CYP3A5 is an important member of the CYP3A family. It participates in the catalytic oxidation of many exogenous substances, including toxins, carcinogens, the metabolism, and clearance of some drugs [1]. Studies have shown that CYP3A5 plays an important role in the development of acute and chronic leukemia, colorectal cancer, and esophageal cancer [22,23,24,25]. Islam et al. [26] reported that CYP3A5 was a risk factor of lung cancer in Bangladeshi population. Interestingly, we found that CYP3A5 was a protective factor of NSCLC in Chinese Han population, which may be related to racial differences. Similarly, in a study of Taiwanese of China, CYP3A5 has been confirmed to play a protective role in the development of lung cancer [14]. Also, Feng et al. indicated that CYP3A5 plays a protective role in the occurrence and metastasis of hepatocellular carcinoma. At the same time, they also confirmed that CYP3A5 over-expression in hepatocellular carcinoma cells inhibits the metastasis and invasion of cancer cells in vivo and in vitro, via manipulating ROS/mTORC2/p-AKT (S473) signaling pathway and limiting MMP2/9 function [25, 27]. Research has found that a SNP within intron-3 (CYP3A5*3) results in aberrant mRNA splicing and a pronounced reduction in protein synthesis [28]. Likewise, rs10242455 belongs to intron variants in CYP3A5 gene. So, we suspect that CYP3A5 may affect ROS/mTORC2/p-AKT (S473) signaling pathway and limiting MMP2/9 function by affecting mRNA splicing and protein synthesis, thereby affecting the occurrence of lung cancer.

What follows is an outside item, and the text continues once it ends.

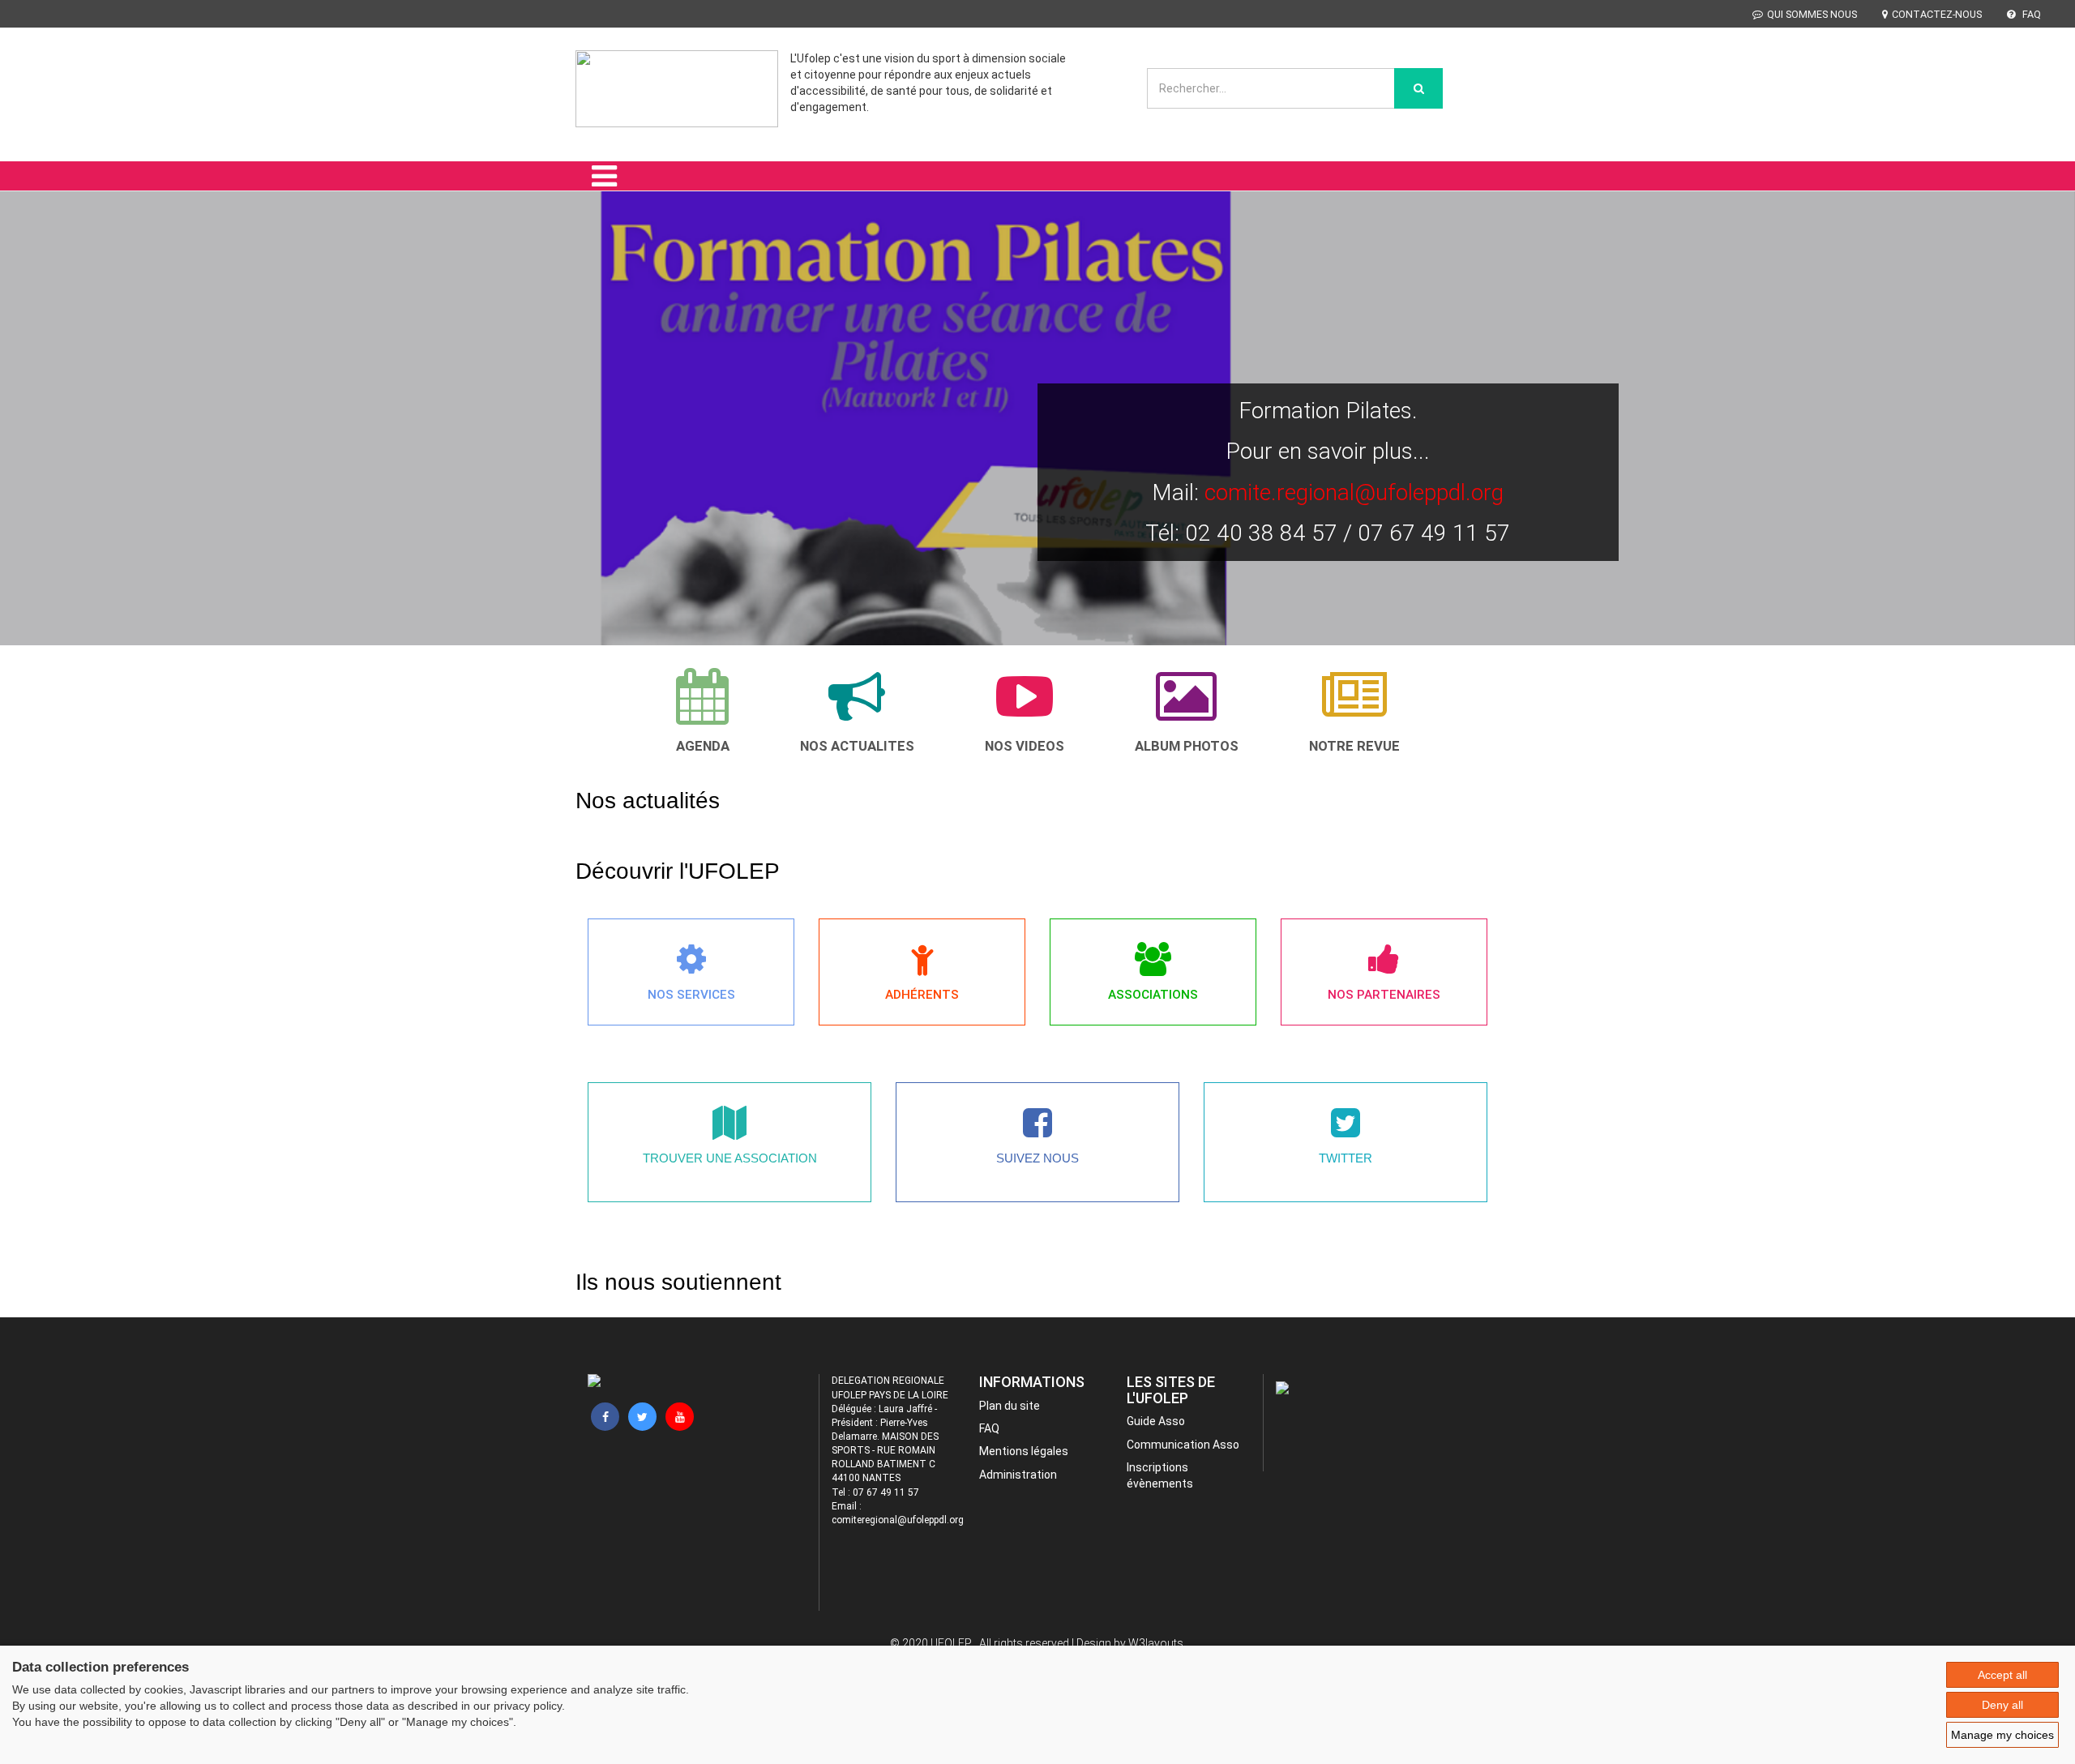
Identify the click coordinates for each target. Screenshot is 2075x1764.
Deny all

In addition, we found that CYP3A5 gene was low expressed in lung squamous cell carcinomas, and the survival rate was lower among the lung cancer patients with low expression. Similarly, Tingdong suggests that the lower the expression of CYP3A5, the worse the prognosis in hepatocellular carcinoma patients [25]. Another study in Chinese population showed that CYP3A5 gene is closely related to the prognosis of patients with non-small cell lung cancer undergoing chemotherapy and surgical treatment [1]. This is similar to our conclusion. Besides, two recent studies indicated that CYP3A5 gene participates in the metabolism of docetaxel and sunitinib. Different genotypes respond differently to drug dosage requirements and drug toxicity [29, 30]. This suggests that CYP3A5 gene may be related not only to the risk and prognosis of lung cancer, but also to the treatment and drug selection of lung cancer. It may be a predictor of the occurrence, development, and prognosis of lung cancer, but it needs a larger sample of research to further confirm the findings.

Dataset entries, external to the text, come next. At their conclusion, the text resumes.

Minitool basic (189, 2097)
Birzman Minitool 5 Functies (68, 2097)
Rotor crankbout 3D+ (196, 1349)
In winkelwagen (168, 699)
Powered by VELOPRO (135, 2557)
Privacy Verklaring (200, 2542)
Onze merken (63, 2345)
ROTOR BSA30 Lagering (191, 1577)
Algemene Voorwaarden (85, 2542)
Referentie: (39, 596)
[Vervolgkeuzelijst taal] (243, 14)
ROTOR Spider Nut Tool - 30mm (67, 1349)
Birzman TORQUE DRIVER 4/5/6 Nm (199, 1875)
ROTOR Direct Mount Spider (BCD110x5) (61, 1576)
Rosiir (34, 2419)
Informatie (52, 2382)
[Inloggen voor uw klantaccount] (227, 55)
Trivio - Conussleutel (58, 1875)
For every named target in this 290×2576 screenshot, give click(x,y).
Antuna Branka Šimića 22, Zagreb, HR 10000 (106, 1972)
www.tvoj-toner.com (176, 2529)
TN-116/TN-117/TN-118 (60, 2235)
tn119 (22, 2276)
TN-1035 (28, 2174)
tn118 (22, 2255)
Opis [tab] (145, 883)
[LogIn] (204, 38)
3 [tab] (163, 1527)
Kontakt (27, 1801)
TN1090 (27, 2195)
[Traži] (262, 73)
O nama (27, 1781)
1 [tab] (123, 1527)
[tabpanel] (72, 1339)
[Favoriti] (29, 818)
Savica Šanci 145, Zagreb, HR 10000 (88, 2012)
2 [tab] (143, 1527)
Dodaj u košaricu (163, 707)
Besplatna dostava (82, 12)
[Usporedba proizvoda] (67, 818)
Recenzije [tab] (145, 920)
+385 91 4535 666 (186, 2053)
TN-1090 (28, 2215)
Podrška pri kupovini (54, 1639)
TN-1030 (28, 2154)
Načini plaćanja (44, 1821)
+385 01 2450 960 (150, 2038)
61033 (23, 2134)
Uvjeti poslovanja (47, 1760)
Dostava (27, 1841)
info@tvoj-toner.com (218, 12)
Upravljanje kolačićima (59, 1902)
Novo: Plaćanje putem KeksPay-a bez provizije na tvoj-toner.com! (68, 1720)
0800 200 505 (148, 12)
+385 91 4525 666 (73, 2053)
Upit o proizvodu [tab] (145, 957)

Our research confirms that CYP4F2 and CYP3A5 gene polymorphisms are associated with the risk of lung cancer. We believe that our results will encourage more people using larger sample sizes to further confirm the relationship between CYP4F2 and CYP3A5 genes and lung cancer, as well as their specific mechanisms in the occurrence and development of lung cancer in the future studies. But there are still limitations for our study. First, the treatment and survival time of lung cancer patients did not take into consideration. Second, we did not collect the smoking data of the samples in our study, and further study is needed to improve the deficiencies of this research.

Conclusion

This study found that CYP4F2 and CYP3A5 gene polymorphisms were associated with the risk of NSCLC.